Ecotoxicol Environ Saf. 2024 Nov 8:287:117287. doi: 10.1016/j.ecoenv.2024.117287. Online ahead of print.

Abstract

Effectively capturing the risk of air pollution and informing residents is vital to public health. The widely used Air Quality Index (AQI) has been criticized for failing to accurately represent the non-threshold linear relationship between air pollution and health outcomes. Although the Air Quality Health Index (AQHI) was developed to address these limitations, it lacks comprehensive construction criteria. This work proposed a novel construction and prediction strategy of AQHI using machine learning methods. Our RF-Alasso-QGC method integrated Random Forest (RF), Adaptive Lasso (Alasso), and Quantile-based G-Computation (QGC) for effective pollutant selection and AQHI construction. The RF-Alasso method excluded CO, while identified PM10, PM2.5, NO2, SO2, and O3 as major contributors to mortality. The QGC method controlled the additive and synergistic effects among these air pollutants.
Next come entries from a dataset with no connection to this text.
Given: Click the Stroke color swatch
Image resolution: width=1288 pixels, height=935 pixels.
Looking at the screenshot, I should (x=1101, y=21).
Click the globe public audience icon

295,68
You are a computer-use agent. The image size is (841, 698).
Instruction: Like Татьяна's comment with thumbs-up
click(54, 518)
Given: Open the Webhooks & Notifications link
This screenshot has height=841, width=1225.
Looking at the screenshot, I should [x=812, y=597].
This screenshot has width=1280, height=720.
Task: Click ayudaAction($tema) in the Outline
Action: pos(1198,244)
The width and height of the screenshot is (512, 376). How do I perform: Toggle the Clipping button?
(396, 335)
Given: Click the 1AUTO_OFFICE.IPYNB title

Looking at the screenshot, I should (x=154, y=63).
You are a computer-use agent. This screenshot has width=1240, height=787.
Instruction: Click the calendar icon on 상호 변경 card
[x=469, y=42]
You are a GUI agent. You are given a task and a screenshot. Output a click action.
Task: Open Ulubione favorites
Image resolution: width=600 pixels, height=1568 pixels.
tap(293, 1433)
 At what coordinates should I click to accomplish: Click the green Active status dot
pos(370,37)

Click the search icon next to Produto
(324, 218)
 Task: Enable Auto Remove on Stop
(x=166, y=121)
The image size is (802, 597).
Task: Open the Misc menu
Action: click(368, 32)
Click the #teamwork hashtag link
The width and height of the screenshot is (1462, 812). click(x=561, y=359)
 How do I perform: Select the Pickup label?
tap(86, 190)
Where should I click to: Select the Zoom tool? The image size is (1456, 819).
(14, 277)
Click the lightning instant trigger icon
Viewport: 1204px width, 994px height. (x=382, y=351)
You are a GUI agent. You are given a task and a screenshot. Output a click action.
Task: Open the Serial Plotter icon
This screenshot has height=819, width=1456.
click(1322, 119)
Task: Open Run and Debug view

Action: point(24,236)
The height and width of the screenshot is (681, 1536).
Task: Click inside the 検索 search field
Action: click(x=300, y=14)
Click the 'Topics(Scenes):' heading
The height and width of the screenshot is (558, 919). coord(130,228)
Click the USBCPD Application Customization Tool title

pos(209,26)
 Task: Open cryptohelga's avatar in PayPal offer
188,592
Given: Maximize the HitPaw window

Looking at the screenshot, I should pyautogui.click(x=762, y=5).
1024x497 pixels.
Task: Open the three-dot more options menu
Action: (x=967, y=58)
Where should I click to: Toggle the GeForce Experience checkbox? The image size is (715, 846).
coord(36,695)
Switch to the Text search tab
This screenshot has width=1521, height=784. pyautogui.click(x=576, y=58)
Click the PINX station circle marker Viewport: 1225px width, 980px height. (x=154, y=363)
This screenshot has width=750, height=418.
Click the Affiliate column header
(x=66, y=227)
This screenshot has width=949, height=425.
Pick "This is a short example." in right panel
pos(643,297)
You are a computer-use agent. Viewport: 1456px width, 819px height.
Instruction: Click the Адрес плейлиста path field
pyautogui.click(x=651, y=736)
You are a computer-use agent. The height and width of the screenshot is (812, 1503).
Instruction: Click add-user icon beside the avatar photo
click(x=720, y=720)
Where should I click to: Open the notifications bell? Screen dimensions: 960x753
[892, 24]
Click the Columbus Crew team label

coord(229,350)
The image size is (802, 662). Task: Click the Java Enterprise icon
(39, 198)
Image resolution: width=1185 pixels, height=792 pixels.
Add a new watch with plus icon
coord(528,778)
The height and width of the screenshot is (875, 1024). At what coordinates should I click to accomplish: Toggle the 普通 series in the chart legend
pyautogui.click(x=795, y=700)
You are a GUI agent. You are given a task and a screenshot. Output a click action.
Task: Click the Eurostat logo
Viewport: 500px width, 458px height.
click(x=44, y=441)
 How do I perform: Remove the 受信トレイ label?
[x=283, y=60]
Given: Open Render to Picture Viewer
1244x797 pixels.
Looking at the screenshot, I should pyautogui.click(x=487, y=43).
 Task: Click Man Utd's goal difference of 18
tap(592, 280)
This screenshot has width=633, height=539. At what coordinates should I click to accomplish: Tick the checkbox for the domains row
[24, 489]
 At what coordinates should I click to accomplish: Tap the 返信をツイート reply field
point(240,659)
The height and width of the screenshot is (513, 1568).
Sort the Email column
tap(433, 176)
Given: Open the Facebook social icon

Compared to the Standard-AQHI, the new RF-Alasso-QGC-AQHI demonstrated a stronger correlation with health outcomes, with an interquartile (IQR) increase associated with a 1.80 % (1.44 %, 2.17 %) increase in total mortality, and the best goodness of fit. Additionally, the hybrid Auto Regressive Moving Average-Long Short Term Memory (ARIMA-LSTM) successfully forecast the new AQHI, achieving a coefficient of determination (R²) of 0.961. The work demonstrated that the improved AQHI construction and prediction strategy more efficiently communicate and provide early warnings of the health risks of multiple air pollutants.

Keywords: Adaptive Lasso; Air pollutant selection; Air quality health index; Health risk prediction; Quantile-based G-Computation; Random Forest.